#### Work to complete
Below are entries. Pull out all lines containing "computer".
______________________________
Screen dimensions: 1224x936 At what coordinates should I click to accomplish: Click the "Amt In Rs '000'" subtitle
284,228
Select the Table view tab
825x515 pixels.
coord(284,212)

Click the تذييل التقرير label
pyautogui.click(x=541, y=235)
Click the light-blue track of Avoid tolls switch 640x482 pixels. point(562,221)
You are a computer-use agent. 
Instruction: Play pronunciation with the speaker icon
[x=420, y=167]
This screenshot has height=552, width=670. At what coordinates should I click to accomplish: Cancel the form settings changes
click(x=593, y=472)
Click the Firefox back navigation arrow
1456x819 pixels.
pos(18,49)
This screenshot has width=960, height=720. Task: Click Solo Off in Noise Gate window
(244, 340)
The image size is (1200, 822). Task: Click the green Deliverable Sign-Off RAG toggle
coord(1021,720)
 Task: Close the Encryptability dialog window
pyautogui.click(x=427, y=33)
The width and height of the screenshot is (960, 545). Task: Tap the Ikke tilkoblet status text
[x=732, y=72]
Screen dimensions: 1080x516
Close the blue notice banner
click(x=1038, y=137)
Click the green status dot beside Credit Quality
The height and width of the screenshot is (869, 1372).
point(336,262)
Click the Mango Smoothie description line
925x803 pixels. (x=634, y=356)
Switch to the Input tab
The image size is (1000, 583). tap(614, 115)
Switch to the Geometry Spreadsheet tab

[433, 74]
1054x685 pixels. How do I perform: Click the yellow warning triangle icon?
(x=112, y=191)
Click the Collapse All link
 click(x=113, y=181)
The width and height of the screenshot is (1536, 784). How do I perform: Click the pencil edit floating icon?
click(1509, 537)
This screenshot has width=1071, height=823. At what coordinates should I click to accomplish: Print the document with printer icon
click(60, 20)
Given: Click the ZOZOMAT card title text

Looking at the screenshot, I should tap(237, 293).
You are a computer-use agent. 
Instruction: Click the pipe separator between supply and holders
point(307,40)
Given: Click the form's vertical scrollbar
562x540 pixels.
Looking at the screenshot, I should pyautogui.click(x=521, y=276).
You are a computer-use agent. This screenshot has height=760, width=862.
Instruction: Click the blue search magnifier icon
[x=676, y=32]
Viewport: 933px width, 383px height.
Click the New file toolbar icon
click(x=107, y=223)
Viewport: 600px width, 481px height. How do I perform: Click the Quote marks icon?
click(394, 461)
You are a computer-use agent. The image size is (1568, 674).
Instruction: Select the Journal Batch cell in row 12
______________________________
#### Response to the exercise
You are a computer-use agent. 
You are a computer-use agent. 
You are a computer-use agent. This screenshot has height=760, width=862.
You are a computer-use agent. The image size is (1568, 674).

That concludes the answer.